Nevertheless, these were the poor unsaved souls that the project aimed at “saving.” I suppose the JVP believed most or all of these people would convert upon hearing the story of Jesus–but let’s be honest. Has anyone in Alabama not heard the story of Jesus? Whether they are Christian or not, I imagine very few individuals have escaped hearing the legends surrounding Jesus’ birth, life, and death. And I would be very surprised to find anyone who did not already know the myth of Jesus’ resurrection and his supposed “message” to us humans. But for one reason or another, a small group of Alabama residents didn’t bite when they heard the myth for the first time. So what makes the JVP believe that the VHS version of the story will do what the Bible could not? I can’t help but remember a few lines Judas sang in Jesus Christ Superstar:

“You’d have managed better if you’d had it planned

“Why’d you choose such a backward time and such a strange land?

“If you’d come today you would have reached a whole nation

“Israel 4 BC had no mass communication.”

Who knows? Perhaps Judas was right. (Now let’s hear the Southern Baptist Convention admit that!)

As astounding as it might sound, the Jesus Video Project ignored our comments and continued as scheduled, mailing every house, apartment, and dorm room in Alabama a video whose pathetic special effects were only overshadowed by the awful performance of its actors. The video, which was originally produced in 1979, is distributed by the Kampus Krusade for Khrist and at least settles one thing: those of you who supported Beta videocassettes and laserdiscs were way off base. VHS is God’s chosen format.

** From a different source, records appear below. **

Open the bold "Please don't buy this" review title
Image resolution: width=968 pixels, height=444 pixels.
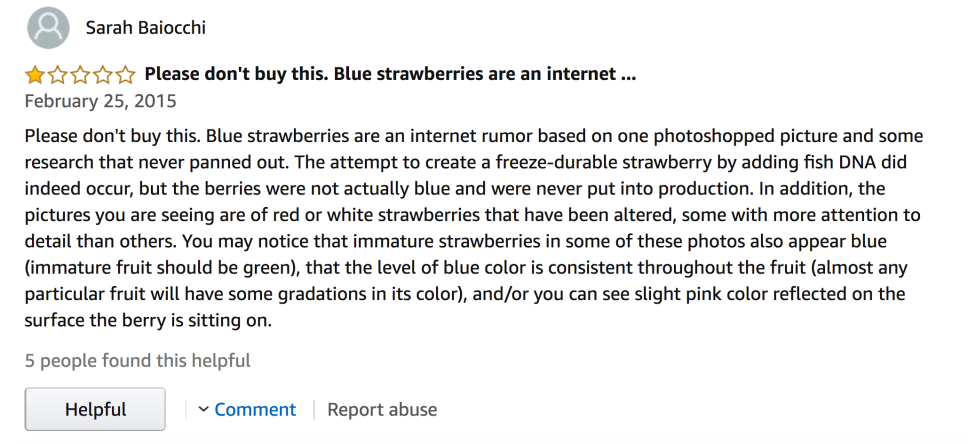(x=380, y=75)
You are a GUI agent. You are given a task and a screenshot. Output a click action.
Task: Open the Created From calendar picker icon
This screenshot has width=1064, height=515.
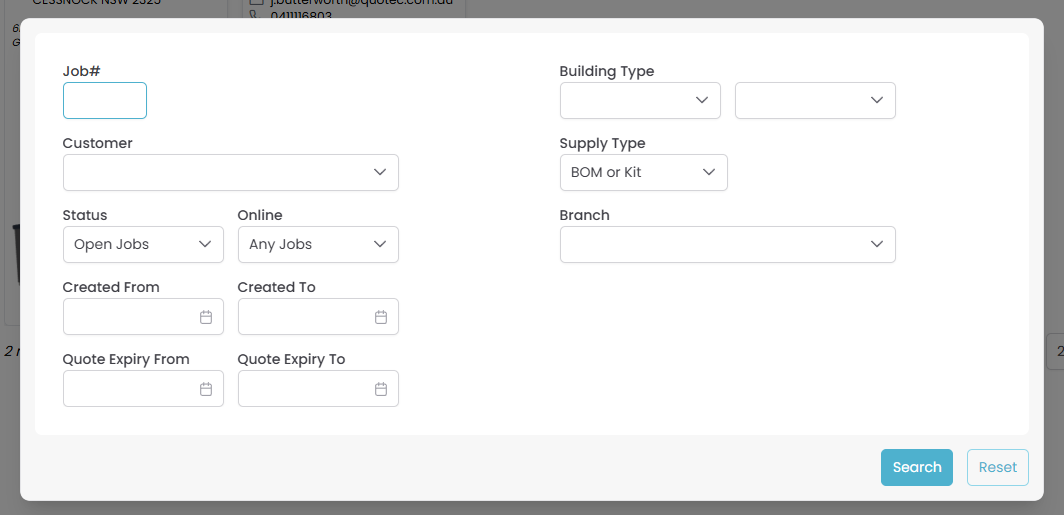(x=206, y=317)
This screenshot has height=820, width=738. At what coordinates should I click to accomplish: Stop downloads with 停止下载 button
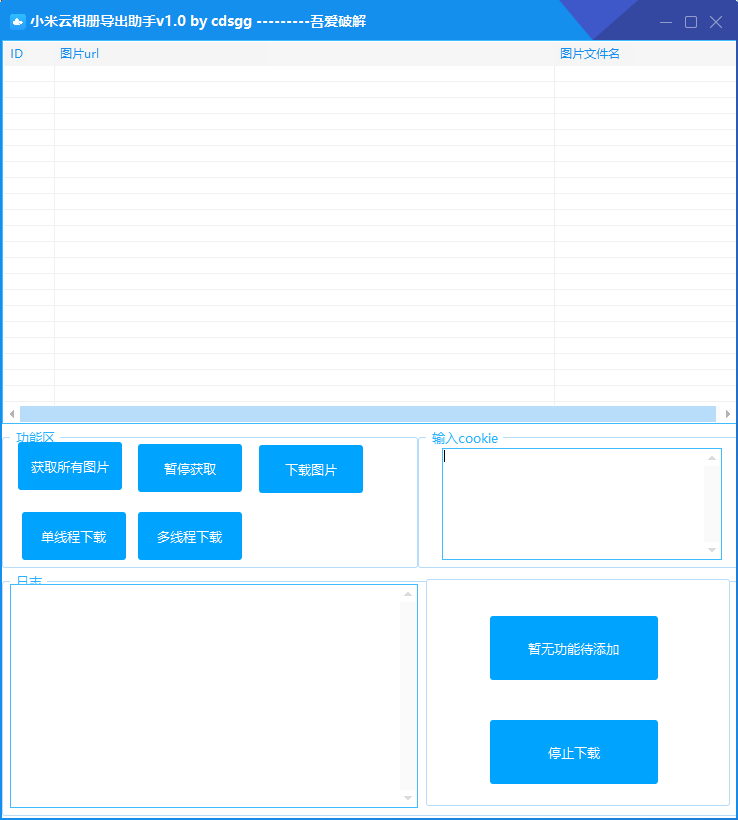coord(574,752)
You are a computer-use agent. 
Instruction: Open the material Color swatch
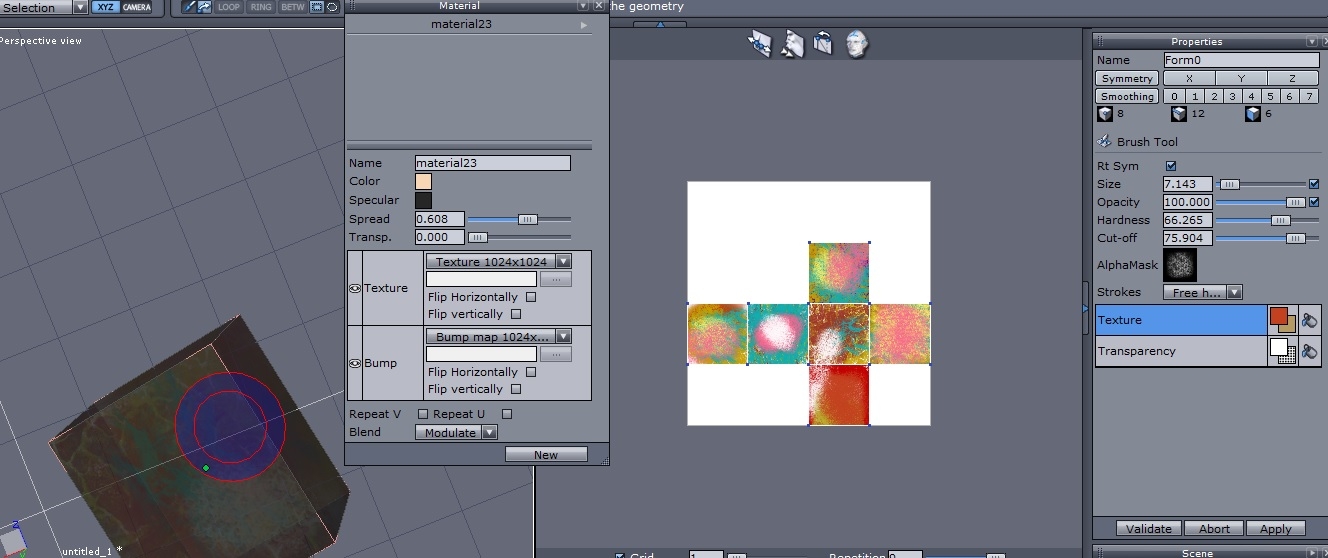tap(424, 181)
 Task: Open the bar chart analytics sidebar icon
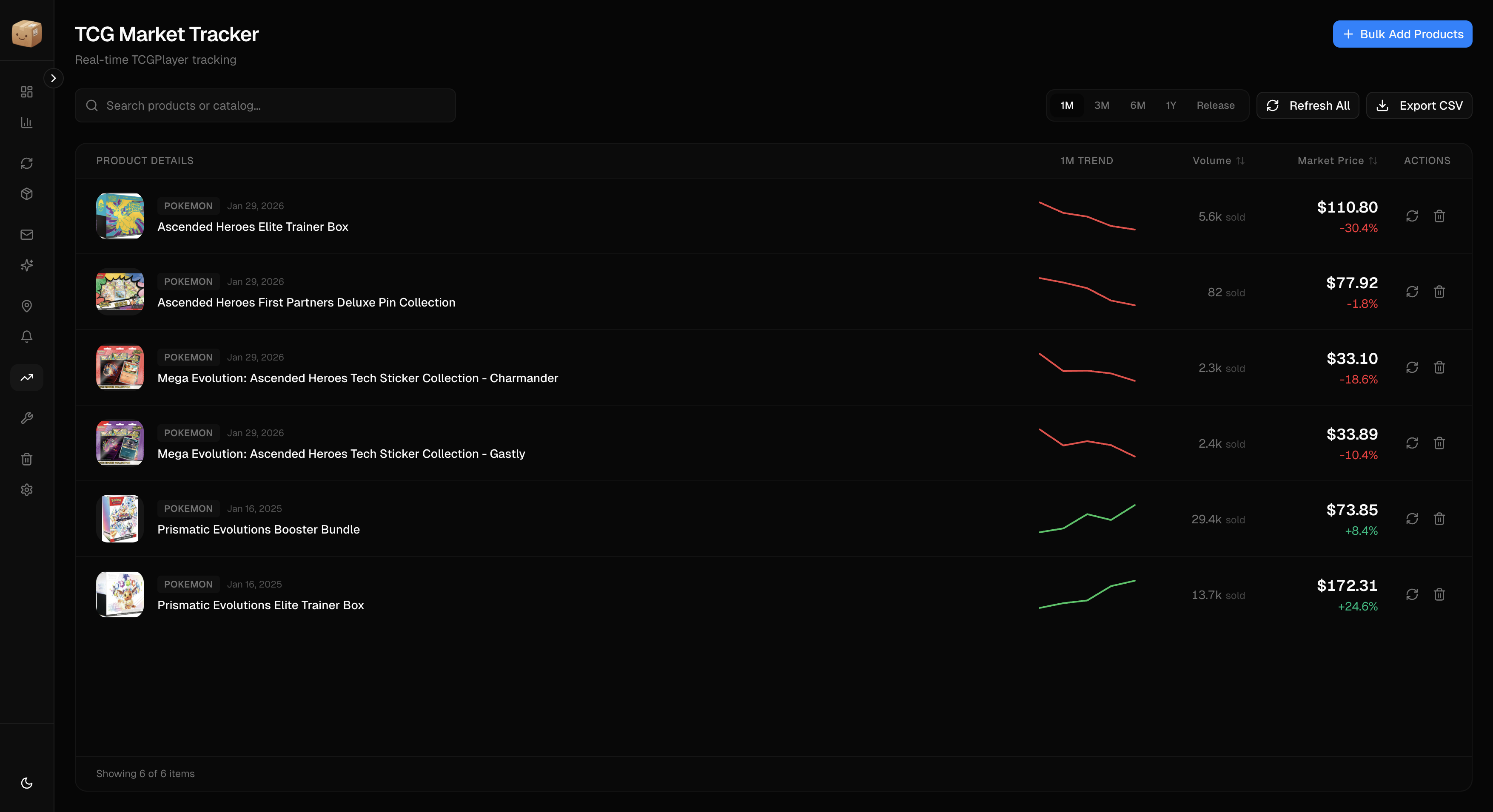(27, 122)
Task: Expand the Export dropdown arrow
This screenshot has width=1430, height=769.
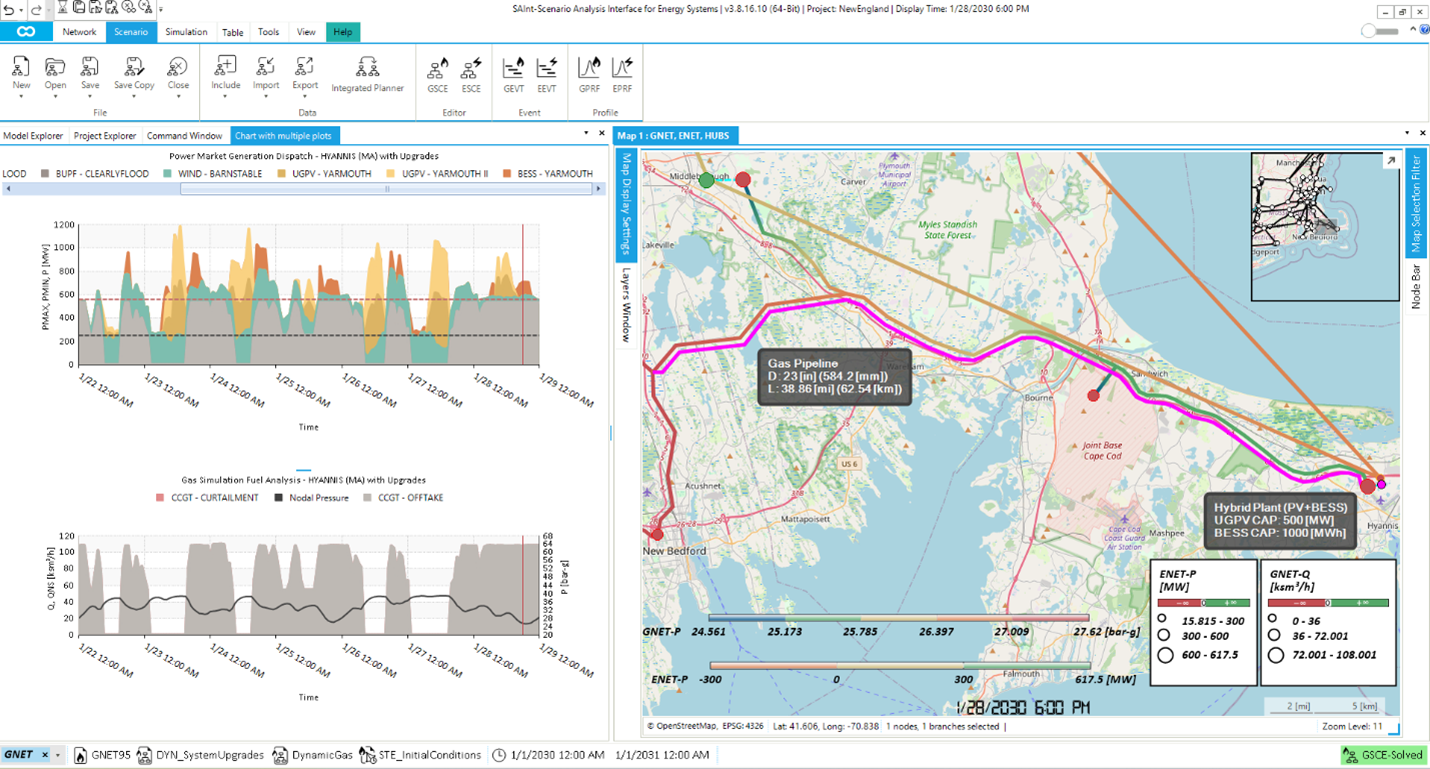Action: pyautogui.click(x=305, y=98)
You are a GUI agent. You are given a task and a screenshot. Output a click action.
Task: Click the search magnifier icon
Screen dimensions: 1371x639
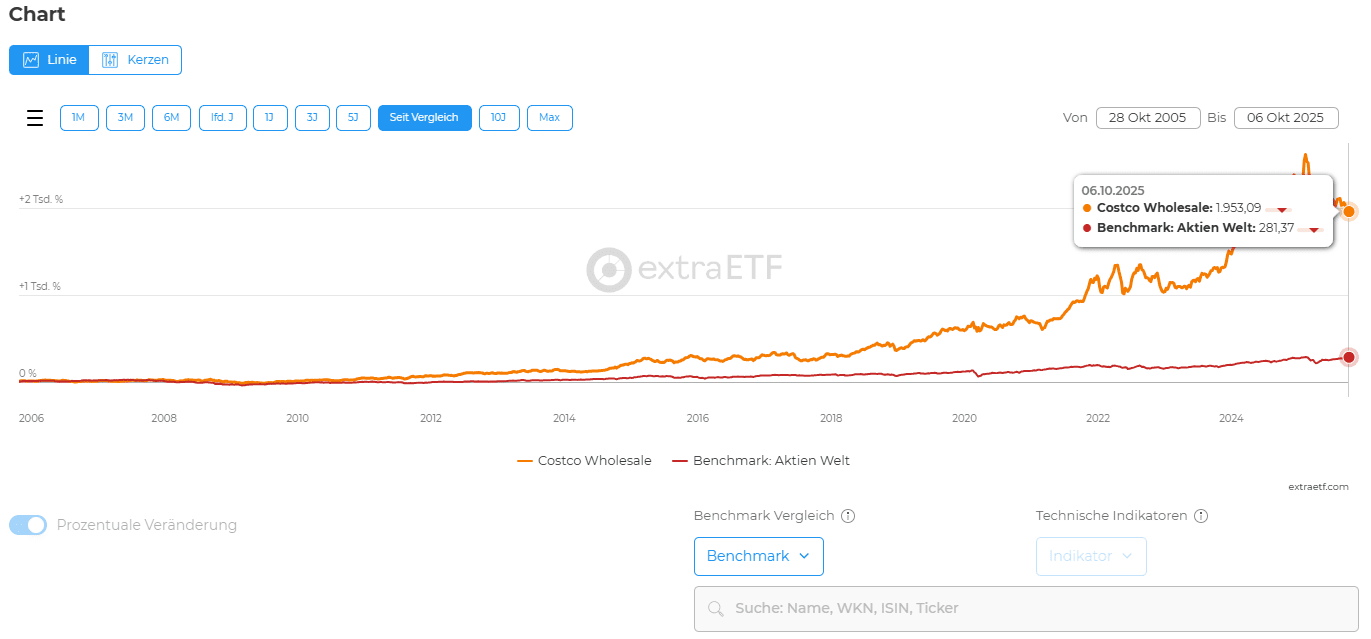[715, 609]
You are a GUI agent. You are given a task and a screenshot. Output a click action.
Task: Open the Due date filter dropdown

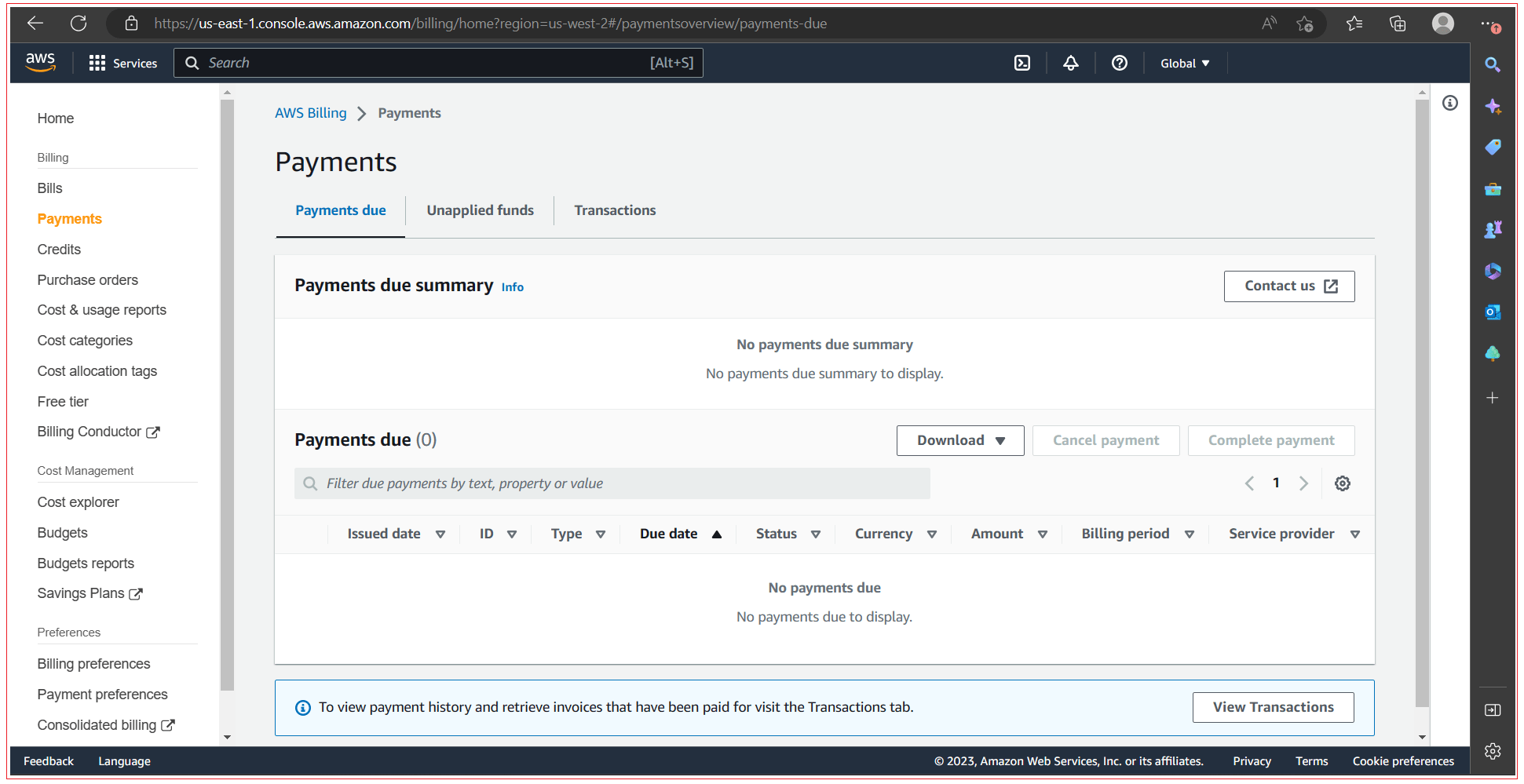pos(716,534)
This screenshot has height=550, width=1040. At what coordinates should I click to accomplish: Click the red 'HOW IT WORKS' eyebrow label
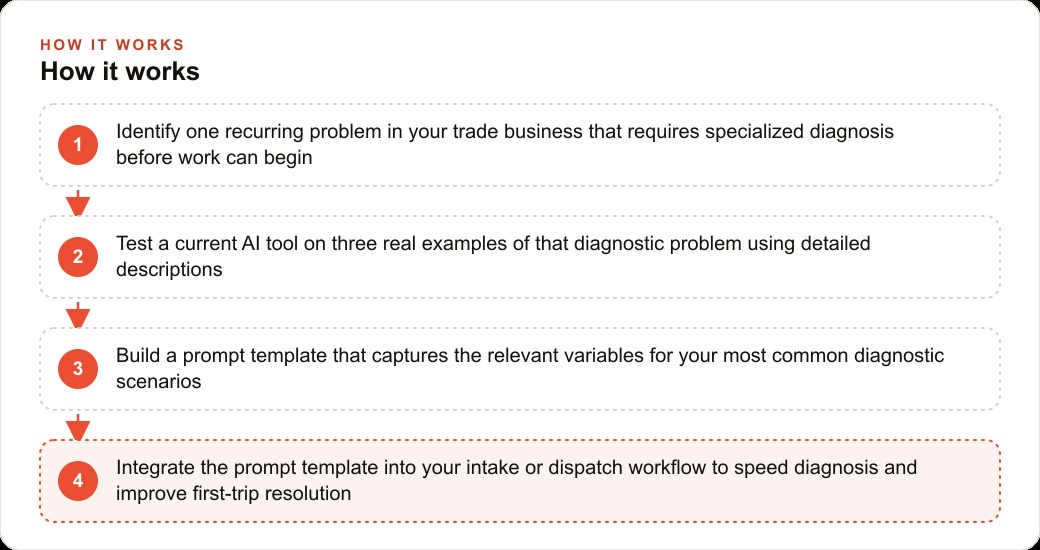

It didn’t take long for the Alabama Freethought Association to respond. Promising to “recycle” the videotapes and donate them to local nonevangelical charities (such as public schools and AIDS outreach programs), we established drop-off points all over the state and publicized our “Hands that Help” campaign (named after Ingersoll’s famous quote, “The hands that help are better far than lips that pray”). Condemning the act, Dr. Cosby responded to our project by comparing it to “turning in your Bible for recycled paper.” Despite Cosby’s request that people donate unwanted videos to area churches, the Alabama Freethought Association’s video count is already in the hundreds with no sign of slowing down.

But the plague doesn’t stop here. Said Dr. Cosby, “Of course, our dream is to one day convert the world.” The National Jesus Video Project appears to be pleased with what they have seen, and they plan to expand the project nationwide. Perhaps your state is next. And don’t expect it to only cost a measly $5.5 million, either. States like Texas, New York, and California have larger populations that will demand more videos and postage than little old Alabama.

Once again, freethinkers must rally against the soldiers of ignorance. Let the Jesus Video Project know what you think! Tell them the welfare of human beings is more important than their religious beliefs. Tell them to start saving people instead of souls. Tell them all of this and hurry, because Jesus is coming and he costs a fortune.

Foundation activist Adam Butler is a college student at the University of Alabama-Birmingham, where he directs a freethought student group and works with the Alabama Freethought Association, a Foundation chapter.